Association Of Chief Police Officers Reveals Drink/Drug Related Arrest Figures
The number of motorists arrested for alcohol related offences over the festive period fell to 6,550 in 2013, the Association of Chief Police Officers has revealed. The 2012 figure was 7,123 so there was an 8% fall - even though the number of people intercepted by the authorities rose from 175,831 in 2012 to 191,040. Interestingly, of the 6550 motorists arrested 1,675 were under the age of 25. Offences included providing a positive breath sample and refusing to provide a sample. In relation to drug offences, the authorities conducted 513 field impairment tests – a rise from 360 compared to the previous year – which led to 143 arrests.

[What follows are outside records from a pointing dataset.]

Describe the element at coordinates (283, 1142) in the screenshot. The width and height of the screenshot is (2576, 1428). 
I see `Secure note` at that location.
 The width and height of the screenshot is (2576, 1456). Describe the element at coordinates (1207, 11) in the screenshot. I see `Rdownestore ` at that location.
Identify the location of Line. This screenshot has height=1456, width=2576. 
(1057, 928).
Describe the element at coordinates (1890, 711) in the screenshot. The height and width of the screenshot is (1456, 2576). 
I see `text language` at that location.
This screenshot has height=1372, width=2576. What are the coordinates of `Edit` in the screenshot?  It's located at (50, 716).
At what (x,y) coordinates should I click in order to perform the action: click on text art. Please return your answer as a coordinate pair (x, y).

The Police's Festive Drink Drive Campaign ran from November 29th 2013 to January 1st 2014 in England, Wales and Northern Ireland. It was complemented by Brake's “Not A Drop Not A Drag” message that encouraged motorists to behave responsibly and within the law. The road safety charity has praised the police for conducting more roadside tests than in previous years and welcomed the fact that the arrest rate fell. This, of course, suggests that fewer motorists were taking liberties. However, Brake has stressed that there is “a long way to go to completely stamp out the menace”. After all, according to government figures 1 in 6 six deaths on roads in the UK roads are caused by motorists above the drink drive limit.
Brake's Road Safety Expert Discusses Drink Driving
Julie Townsend, Brake's Deputy Chief Executive, said: "It is encouraging to see an increase in vital drink drive enforcement over the festive period and fewer arrests. However drink driving remains one of the biggest killers on our roads and we have some way to go before we persuade all drivers to commit to never driving after drinking. People who persist in drink driving needlessly put the lives of others at grave risk and too often cause crashes that devastate families and communities, all for the sake of a drink.” The road safety expert and campaigner added: “The police do great work catching these irresponsible drivers, but the government needs to give them the backing they need to do their job, by making traffic policing a national priority and adopting a zero tolerance limit. The message needs to be clear: it should be none for the road."